(PROVIDED ENTRIES)
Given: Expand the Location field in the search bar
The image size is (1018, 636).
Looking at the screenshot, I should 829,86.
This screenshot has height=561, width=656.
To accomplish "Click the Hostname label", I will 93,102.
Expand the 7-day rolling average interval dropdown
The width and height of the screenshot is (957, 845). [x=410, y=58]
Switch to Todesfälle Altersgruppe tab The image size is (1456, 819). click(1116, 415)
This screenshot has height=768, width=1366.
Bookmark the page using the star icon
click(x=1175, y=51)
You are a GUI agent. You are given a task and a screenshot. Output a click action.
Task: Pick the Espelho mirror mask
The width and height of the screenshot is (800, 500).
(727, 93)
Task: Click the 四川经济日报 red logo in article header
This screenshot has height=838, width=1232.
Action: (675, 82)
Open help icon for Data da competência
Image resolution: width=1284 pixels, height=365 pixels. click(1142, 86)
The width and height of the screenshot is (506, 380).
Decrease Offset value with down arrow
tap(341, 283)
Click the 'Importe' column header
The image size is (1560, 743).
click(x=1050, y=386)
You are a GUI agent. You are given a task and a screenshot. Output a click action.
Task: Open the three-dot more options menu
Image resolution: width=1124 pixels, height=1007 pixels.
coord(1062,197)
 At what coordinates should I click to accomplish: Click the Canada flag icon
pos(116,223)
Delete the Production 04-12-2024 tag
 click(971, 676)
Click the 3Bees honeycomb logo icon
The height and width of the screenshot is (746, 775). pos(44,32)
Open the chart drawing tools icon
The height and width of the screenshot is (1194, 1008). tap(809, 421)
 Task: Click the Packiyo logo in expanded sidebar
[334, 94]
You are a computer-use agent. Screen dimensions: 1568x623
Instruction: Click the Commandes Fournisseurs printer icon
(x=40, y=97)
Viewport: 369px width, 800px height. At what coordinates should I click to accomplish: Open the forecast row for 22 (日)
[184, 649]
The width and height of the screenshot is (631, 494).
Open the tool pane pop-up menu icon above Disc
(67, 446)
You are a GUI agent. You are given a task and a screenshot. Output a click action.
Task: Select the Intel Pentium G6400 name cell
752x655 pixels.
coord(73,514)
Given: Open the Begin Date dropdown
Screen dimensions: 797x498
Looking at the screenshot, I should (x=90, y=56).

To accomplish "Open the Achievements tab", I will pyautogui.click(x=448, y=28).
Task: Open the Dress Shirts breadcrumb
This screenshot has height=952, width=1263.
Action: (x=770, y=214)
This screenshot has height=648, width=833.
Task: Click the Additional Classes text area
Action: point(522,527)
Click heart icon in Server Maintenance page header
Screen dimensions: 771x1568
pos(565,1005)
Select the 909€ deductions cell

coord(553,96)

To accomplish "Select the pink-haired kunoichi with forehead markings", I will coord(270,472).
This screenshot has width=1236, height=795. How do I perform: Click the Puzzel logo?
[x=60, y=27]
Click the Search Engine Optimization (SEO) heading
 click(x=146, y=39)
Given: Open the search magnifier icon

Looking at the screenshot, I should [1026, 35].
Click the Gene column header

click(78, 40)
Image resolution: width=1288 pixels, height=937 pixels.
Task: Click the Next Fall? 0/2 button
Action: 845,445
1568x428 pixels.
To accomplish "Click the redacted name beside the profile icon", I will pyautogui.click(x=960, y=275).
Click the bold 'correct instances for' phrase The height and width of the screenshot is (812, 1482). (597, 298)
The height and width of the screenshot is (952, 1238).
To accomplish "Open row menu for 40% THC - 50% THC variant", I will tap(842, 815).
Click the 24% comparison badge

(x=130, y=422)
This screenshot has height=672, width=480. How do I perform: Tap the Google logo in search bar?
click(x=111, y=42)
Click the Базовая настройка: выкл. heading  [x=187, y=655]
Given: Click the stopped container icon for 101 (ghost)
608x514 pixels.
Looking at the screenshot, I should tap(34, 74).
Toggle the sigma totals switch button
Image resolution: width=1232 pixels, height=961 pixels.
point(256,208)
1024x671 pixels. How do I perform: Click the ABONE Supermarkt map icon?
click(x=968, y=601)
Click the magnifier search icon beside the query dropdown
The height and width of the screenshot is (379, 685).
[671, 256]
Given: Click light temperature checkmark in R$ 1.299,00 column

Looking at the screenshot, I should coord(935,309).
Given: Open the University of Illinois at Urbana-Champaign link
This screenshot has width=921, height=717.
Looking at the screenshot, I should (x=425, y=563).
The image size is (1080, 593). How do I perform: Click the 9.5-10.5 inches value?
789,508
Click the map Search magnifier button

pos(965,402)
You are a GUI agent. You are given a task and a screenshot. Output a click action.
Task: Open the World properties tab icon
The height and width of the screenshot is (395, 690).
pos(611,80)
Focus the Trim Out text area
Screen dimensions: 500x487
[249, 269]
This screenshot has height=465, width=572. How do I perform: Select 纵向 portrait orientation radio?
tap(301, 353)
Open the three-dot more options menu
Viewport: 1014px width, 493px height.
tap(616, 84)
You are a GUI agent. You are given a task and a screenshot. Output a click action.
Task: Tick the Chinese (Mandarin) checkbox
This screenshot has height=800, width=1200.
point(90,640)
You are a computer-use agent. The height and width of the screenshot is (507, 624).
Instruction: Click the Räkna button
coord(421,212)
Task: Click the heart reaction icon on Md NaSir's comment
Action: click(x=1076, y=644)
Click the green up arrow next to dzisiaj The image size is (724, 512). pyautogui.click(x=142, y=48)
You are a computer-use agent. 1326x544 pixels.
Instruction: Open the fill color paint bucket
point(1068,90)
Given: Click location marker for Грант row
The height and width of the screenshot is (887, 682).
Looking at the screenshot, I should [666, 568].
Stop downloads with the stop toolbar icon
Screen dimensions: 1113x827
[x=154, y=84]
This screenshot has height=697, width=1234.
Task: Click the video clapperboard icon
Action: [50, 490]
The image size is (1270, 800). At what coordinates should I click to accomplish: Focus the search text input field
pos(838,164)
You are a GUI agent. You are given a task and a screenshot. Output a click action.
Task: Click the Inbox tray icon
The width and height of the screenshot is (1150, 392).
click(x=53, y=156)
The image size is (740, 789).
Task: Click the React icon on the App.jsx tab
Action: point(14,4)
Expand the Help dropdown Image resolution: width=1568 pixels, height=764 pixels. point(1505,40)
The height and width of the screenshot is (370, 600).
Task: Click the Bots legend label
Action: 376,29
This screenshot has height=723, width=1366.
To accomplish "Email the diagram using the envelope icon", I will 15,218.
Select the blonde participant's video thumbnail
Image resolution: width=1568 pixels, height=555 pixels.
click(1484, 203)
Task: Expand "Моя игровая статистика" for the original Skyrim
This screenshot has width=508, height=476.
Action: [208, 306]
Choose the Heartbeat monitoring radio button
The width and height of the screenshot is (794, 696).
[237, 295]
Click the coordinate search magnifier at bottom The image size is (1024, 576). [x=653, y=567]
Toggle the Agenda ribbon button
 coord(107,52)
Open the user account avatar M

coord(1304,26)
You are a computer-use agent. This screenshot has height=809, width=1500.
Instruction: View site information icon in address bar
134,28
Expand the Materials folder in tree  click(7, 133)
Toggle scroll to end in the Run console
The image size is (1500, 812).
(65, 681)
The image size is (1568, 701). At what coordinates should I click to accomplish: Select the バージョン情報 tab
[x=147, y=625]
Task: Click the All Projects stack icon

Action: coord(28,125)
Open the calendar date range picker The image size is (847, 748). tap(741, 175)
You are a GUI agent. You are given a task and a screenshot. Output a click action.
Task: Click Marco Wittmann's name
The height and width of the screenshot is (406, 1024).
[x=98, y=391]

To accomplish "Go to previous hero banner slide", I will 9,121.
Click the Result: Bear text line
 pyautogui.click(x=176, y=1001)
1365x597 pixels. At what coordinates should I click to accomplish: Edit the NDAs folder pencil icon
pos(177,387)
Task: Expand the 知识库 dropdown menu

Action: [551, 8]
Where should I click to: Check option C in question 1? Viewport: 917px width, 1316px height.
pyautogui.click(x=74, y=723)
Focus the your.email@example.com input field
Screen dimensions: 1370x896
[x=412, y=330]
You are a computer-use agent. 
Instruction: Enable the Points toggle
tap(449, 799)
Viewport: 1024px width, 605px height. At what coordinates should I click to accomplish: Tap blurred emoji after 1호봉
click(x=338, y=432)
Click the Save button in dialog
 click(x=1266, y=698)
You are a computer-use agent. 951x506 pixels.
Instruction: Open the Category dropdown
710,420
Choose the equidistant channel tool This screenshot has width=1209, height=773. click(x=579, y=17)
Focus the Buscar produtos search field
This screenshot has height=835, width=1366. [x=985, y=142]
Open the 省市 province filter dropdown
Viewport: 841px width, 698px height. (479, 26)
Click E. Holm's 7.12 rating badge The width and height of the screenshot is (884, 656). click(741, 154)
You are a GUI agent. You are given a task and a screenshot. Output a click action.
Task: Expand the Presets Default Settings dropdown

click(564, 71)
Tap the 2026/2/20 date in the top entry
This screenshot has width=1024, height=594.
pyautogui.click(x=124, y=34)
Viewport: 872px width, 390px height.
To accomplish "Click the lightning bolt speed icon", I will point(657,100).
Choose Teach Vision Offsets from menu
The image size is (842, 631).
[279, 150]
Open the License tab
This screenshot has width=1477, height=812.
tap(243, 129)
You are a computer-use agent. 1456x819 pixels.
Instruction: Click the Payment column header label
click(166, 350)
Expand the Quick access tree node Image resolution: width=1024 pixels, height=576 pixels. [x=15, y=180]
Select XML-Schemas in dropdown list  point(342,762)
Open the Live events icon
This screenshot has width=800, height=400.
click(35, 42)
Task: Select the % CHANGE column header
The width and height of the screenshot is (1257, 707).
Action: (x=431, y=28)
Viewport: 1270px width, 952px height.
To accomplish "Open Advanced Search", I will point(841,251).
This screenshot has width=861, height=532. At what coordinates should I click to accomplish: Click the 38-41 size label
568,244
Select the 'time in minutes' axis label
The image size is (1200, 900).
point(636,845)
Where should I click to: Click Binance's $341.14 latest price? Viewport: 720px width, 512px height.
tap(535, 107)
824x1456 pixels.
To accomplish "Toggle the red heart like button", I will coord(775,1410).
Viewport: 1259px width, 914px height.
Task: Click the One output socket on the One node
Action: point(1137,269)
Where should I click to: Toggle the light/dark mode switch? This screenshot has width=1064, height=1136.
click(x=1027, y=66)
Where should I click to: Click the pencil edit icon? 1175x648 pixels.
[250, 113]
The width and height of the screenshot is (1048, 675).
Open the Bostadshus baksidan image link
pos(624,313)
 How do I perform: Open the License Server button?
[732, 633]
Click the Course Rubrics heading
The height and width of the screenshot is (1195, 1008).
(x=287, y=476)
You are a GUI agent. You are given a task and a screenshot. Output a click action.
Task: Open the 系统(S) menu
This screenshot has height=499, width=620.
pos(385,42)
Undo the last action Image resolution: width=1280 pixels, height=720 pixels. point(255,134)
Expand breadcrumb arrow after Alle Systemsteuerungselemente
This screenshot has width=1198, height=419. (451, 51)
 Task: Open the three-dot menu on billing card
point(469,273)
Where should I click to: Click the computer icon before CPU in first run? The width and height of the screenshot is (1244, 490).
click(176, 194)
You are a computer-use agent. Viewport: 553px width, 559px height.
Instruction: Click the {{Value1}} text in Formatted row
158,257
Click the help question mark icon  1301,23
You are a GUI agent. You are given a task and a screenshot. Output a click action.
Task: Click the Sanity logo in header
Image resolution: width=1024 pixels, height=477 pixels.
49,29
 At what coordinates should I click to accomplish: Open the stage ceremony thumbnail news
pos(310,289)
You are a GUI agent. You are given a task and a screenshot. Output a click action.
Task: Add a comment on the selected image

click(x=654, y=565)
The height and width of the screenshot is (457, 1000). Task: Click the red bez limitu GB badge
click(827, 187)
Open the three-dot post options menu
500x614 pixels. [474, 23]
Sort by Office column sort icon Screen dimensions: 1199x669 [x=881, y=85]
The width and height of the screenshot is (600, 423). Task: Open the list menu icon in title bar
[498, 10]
(End PROVIDED ENTRIES)
**WHAT IS EXPECTED:**
From the records above, show each line that contains the word "more".

**EXERCISE OUTPUT:**
Task: Open the three-dot more options menu
Open the three-dot more options menu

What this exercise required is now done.